::: Exercise input
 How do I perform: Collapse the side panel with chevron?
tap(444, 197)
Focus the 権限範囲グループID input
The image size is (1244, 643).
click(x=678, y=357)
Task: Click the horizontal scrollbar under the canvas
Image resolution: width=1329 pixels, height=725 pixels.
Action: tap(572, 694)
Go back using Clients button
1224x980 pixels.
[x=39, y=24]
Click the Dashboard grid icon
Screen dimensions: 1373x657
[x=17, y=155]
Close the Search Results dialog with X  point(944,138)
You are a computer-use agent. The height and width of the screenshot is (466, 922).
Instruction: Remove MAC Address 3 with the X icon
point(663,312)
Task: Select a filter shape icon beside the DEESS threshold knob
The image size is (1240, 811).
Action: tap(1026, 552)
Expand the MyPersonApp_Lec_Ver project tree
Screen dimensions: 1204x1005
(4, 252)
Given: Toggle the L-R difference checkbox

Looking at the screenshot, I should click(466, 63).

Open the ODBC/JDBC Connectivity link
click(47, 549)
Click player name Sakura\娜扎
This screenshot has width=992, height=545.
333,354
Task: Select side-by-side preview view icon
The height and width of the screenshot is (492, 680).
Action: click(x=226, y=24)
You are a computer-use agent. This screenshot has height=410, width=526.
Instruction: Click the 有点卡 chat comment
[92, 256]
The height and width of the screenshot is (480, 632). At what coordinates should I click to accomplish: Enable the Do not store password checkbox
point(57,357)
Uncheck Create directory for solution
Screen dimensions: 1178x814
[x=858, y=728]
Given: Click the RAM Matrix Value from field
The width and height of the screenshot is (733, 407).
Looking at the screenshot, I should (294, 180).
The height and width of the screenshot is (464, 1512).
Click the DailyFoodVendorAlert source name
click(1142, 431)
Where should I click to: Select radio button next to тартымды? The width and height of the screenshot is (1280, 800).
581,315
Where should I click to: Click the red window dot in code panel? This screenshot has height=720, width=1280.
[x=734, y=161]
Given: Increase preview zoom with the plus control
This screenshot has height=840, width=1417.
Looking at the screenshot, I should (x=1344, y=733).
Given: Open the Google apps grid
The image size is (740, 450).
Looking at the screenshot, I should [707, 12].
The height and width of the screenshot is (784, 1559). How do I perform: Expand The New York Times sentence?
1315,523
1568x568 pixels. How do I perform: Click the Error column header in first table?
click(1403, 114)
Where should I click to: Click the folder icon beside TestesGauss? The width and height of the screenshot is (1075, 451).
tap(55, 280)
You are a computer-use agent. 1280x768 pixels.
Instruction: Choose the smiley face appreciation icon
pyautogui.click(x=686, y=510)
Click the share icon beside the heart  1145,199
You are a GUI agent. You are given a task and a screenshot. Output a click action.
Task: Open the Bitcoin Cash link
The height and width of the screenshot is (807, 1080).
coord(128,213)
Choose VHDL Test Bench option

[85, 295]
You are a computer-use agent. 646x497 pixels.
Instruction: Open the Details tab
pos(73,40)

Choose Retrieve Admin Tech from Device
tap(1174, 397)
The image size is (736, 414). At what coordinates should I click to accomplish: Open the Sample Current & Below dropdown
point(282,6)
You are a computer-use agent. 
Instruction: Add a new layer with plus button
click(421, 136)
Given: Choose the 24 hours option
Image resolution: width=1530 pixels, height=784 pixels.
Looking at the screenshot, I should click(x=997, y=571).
::::::
## Task item
Please return all lines from the records that hold the word "grid".

## Problem solution
Click the Dashboard grid icon
Given: Open the Google apps grid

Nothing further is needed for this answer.